:: GIVEN PASSAGE ::

6 thoughts on “Quality of Care in Medical Practices – Size Does Matter

  1. Pingback: Health Policy and Communications Blog » Blog Archive » Medical Case Management - Making It Work

  2. Good blogs And more informative for Quality of Care in Medical Practices .The Journal of General Internal Medicine information in this article is more informative and very useful……

  3. Pingback: Health Policy and Communications Blog » Blog Archive » Patient-Physician Communications: Sometimes It’s the Small Things

  4. Thanks Evan – Funding to increase medical home capabilities within (and possibly among) primary care practices/clinics is obviously a very important issue. And one that is complicated by the state of the economy and the other pressing objectives within health reform. But as I think you know, improving the health delivery system at the level of the primary care provider will be a fundamental requirement for actually achieving many of the goals of health reform, e.g., controlling growth in costs and improving quality. In addition, making primary care clinicians more efficient in how they provide care will also help alleviate the shortage of PCPs – something that you know is a big problem here in MA.

    Specific funding for medical homes may come from Medicare, (probably via demonstration projects as proposed by MedPAC in their June 2008 report – see Ch 2, and their September Testimony – see http://www.MedPAC.gov). Other sources of funding could come from regional health insurers and hospitals – which in the current economic environment might be the only organizations with the liquidity and interest to fund this type of activity: States, Foundations and employers, are all facing serious fiscal constraints, so are unlikely to come up with financial support in the next year or so.

:::

ASSIGNED TASK 1:
Which sources does the comment thread on quality of care in medical practices name as possible funders of medical homes? List all of them.
ASSIGNED TASK 2:
Pick up the comment thread on quality of care in medical practices after its last sentence and keep writing it.

:: MATERIAL SUPPLIED ::

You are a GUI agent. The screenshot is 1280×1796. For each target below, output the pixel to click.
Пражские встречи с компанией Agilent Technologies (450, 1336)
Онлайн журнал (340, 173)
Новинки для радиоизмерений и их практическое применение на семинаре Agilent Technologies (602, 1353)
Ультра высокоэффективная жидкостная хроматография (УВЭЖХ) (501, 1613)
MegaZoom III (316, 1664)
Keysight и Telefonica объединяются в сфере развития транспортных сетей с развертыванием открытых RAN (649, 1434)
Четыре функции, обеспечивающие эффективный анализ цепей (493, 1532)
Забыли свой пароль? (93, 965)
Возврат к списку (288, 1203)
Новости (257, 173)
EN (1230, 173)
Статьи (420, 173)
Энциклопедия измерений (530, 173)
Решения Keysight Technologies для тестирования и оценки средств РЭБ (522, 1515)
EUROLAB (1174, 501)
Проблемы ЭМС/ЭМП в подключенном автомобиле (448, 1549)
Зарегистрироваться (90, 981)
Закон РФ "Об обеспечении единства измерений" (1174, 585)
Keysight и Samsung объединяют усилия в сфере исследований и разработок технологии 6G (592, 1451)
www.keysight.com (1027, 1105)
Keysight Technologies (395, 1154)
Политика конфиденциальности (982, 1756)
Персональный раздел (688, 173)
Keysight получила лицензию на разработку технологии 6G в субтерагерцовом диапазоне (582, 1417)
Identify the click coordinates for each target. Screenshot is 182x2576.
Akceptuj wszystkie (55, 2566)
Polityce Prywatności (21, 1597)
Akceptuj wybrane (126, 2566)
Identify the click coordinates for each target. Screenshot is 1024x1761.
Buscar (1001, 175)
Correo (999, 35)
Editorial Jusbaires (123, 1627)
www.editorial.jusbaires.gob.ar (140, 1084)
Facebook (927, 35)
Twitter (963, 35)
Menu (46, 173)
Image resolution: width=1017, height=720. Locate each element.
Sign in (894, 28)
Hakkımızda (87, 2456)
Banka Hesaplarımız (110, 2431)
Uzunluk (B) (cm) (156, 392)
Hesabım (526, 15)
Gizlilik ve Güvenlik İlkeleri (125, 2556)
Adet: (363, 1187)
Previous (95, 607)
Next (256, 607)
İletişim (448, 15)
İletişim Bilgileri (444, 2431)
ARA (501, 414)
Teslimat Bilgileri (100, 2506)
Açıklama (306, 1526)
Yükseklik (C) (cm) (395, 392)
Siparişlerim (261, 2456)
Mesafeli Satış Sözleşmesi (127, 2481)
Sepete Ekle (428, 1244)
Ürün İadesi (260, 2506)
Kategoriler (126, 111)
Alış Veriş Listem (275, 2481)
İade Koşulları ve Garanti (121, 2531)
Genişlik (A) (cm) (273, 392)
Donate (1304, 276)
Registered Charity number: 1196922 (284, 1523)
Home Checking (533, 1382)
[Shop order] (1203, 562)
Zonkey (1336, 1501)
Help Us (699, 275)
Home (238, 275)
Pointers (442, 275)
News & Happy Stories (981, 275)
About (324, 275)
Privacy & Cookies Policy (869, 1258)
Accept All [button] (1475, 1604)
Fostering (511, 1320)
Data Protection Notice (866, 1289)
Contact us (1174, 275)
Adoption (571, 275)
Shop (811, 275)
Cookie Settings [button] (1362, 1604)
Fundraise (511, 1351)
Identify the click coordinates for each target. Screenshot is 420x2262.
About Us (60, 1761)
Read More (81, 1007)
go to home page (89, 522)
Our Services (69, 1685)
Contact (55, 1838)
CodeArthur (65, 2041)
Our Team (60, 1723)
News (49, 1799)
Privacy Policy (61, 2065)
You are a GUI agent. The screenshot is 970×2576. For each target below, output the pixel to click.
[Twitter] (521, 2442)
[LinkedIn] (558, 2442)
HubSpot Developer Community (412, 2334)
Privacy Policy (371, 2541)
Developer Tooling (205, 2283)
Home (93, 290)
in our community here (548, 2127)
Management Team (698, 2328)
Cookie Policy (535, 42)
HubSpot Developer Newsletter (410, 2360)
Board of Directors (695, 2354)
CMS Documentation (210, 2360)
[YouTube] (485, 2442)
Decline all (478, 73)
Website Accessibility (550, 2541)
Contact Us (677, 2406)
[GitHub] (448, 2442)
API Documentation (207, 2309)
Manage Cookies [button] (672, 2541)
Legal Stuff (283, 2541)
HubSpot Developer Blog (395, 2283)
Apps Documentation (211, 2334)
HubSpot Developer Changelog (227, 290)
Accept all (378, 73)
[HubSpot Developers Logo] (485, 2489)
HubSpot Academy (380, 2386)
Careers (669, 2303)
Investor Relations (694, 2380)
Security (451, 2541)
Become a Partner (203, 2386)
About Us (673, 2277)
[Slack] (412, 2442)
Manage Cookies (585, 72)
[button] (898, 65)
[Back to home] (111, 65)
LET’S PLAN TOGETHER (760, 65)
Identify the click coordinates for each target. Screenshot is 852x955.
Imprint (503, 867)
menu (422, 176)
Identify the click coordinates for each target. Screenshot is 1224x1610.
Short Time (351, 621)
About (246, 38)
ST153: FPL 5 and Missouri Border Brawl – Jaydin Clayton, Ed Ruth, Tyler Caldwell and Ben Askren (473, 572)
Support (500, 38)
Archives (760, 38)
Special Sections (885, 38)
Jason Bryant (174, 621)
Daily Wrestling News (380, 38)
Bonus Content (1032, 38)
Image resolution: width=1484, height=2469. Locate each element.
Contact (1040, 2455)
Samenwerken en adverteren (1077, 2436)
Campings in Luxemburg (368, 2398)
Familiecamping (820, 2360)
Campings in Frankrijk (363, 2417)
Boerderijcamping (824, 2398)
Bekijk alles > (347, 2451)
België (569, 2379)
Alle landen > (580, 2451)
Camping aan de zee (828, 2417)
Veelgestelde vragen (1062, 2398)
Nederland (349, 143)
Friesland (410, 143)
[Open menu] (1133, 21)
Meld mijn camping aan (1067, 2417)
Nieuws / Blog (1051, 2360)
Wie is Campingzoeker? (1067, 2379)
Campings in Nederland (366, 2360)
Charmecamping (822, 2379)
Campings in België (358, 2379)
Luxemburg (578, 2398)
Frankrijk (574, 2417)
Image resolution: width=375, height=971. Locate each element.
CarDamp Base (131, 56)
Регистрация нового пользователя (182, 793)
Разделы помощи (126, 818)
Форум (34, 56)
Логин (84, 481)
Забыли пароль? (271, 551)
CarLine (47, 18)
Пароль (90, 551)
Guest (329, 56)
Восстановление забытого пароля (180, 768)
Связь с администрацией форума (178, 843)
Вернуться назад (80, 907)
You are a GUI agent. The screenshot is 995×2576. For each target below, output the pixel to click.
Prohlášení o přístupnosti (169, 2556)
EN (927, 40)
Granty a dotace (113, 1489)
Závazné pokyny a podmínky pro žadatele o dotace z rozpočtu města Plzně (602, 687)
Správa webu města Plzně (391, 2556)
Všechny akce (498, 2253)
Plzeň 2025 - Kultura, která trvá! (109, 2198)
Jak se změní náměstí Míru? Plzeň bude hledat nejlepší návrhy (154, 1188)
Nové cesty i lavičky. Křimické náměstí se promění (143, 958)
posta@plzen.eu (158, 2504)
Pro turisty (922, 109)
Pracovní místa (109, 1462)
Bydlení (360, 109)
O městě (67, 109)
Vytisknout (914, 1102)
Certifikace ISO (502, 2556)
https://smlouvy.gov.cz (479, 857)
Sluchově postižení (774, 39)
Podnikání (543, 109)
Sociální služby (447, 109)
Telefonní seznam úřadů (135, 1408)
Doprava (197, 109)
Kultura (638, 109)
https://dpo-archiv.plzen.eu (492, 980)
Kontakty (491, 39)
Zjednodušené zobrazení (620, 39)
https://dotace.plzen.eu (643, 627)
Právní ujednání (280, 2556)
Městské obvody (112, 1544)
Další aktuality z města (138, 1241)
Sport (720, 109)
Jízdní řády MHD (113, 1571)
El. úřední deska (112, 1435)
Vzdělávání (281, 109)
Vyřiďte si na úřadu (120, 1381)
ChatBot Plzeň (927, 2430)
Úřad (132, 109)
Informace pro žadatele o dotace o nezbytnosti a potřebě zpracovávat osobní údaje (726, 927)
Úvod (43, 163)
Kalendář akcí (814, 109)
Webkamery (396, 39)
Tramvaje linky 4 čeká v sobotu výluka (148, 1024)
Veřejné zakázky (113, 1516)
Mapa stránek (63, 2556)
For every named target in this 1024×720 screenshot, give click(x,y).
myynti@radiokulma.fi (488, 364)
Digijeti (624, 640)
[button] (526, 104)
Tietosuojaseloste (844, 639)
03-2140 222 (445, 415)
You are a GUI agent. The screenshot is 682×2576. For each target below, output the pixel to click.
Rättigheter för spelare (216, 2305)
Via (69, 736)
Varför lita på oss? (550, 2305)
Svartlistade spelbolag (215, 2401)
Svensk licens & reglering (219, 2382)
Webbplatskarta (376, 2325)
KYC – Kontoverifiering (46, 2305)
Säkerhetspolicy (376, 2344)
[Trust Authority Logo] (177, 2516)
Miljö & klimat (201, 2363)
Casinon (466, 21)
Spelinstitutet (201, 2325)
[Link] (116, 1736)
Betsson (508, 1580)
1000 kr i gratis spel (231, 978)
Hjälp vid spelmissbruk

:::

TASK ANSWER 1:
Medicare, regional health insurers, and hospitals.

TASK ANSWER 2:
    The other “source” of funding people might point to could be Federal funds to support health IT, including electronic medical records. While EMRs, (or EHRs to some), are one important component of medical home capabilities, making EMRs work to benefit the primary care practice, patients and the overall community is a very difficult task. As many small and medium sized medical practices have found, the time spent learning how to use EMR systems can be quite extensive, and it can take many, many months before the EMR actually increases the office’s operating efficiency – and before then, their efficiency is decreased. Hopefully, the EMR’s value to patients in terms of easier and more accurate retrieval of records, organization of problem lists, medications and allergies, and reminders for preventive care and disease management occurs much quicker – although this is also an open question and likely varies widely from practice to practice and may also depend upon the specific EMR system used.

    I realize that this paints a picture which is somewhat of a paradox in that there might not be money to expand primary care capabilities along the lines of medical homes, but that doing so should be a fundamental step to ensure the success of any other broader health reform initiatives. How this is resolved will be important to the long-term success of whatever “health reform” takes in 2009-10, and how smooth or bumpy the implementation of any Federal and State health reforms are in 2010 and beyond.

    [For full disclosure, I want to let people know that Evan and I went to school together…. but I didn’t ask him to post the comment – that’s all on him.]

  5. Mike:
    Nice blog. this article was informative and raises the questions about the need for appropriate infrastructure and leadership to improve quality. Investment in HIT is having a profound impact on quality yet to capture the benefit, larger practice may be the only ones capable of affording the kind of decision support that is truly helpful.
    What do we think is the direction of payment policy will be for these “medical homes”?